The study of epigraphy is the microscope while the study of human aging,
extending human lifespan is the telescope that lets us see the stars in the
future. With Epigraphy you can change dates in human history which changes a
lot of what we thought we knew about ourselves.

The best NLP is based on principles that underpin epigraphy combined with
neuroscience and research in cognition. The interesting part is that
unbeknownst to most, the study of the past (epigraphy/NLP) is being used to
solve for the future (space biosciences - LET radition, DNA repair, extending
human lifespan making real space travel possible for the purpose of inhabiting
other planets). Sounds out there, but this is what we work on at
LBNL/DOE/DARPA/NASA related to predicting new interactions between proteins,
genes etc.

_Data entries_.
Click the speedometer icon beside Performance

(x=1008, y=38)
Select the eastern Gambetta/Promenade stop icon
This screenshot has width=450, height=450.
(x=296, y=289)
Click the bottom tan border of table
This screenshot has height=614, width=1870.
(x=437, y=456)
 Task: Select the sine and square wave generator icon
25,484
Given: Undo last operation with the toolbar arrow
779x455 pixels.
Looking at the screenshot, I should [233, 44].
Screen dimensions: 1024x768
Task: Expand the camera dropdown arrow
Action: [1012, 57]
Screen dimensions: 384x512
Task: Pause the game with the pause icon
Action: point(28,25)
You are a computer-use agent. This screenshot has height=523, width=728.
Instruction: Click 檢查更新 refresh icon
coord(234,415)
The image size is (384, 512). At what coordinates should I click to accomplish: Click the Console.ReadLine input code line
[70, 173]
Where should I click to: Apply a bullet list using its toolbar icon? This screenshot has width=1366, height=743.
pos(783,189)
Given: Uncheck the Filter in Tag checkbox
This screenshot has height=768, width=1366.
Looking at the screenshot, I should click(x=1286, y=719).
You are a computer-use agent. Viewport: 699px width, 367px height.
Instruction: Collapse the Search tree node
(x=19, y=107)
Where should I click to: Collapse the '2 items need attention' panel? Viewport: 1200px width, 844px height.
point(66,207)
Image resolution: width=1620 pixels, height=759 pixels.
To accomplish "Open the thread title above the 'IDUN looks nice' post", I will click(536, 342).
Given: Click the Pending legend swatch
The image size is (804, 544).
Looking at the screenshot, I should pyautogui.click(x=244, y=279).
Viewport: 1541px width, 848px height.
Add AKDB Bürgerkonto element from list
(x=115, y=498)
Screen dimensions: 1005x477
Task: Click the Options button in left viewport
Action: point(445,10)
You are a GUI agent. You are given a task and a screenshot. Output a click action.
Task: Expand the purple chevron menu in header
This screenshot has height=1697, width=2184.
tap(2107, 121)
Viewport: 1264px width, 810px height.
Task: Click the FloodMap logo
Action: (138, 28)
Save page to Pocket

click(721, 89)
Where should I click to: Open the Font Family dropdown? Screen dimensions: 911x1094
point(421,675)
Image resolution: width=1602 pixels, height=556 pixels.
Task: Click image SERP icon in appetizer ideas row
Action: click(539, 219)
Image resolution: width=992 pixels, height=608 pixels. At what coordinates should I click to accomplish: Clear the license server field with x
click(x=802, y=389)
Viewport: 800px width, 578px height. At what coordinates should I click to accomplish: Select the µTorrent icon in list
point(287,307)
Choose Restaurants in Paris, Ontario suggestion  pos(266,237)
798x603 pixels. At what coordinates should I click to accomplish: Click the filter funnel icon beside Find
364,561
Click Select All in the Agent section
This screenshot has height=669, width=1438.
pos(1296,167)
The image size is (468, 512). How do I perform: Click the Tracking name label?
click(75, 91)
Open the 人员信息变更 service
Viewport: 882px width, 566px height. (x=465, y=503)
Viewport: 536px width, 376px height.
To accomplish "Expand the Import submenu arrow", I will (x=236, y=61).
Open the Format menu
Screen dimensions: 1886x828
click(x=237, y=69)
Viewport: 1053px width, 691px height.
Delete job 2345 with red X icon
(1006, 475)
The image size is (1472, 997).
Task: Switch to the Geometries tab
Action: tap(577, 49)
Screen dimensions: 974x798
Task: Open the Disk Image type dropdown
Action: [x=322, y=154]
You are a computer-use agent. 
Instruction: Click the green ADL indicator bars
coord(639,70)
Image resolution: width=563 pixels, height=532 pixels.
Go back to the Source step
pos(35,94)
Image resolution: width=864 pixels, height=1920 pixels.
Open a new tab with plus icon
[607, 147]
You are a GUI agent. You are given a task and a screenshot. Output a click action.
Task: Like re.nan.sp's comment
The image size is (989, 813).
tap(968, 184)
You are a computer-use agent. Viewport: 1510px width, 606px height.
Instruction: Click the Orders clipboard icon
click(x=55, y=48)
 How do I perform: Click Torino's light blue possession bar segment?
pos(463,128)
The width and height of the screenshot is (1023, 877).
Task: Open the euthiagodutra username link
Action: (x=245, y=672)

_Using the information_.
[1] In the epigraphy text, which organizations are named as places where this work is done?
[2] Please restate the part of the epigraphy text that opens with the words "The study of epigraphy" and closes with "knew about ourselves.", substituting "magnifying glass" for "microscope".

_Answers to the tasks_.
[1] LBNL, DOE, DARPA, and NASA.

[2]
The study of epigraphy is the magnifying glass while the study of human aging,
extending human lifespan is the telescope that lets us see the stars in the
future. With Epigraphy you can change dates in human history which changes a
lot of what we thought we knew about ourselves.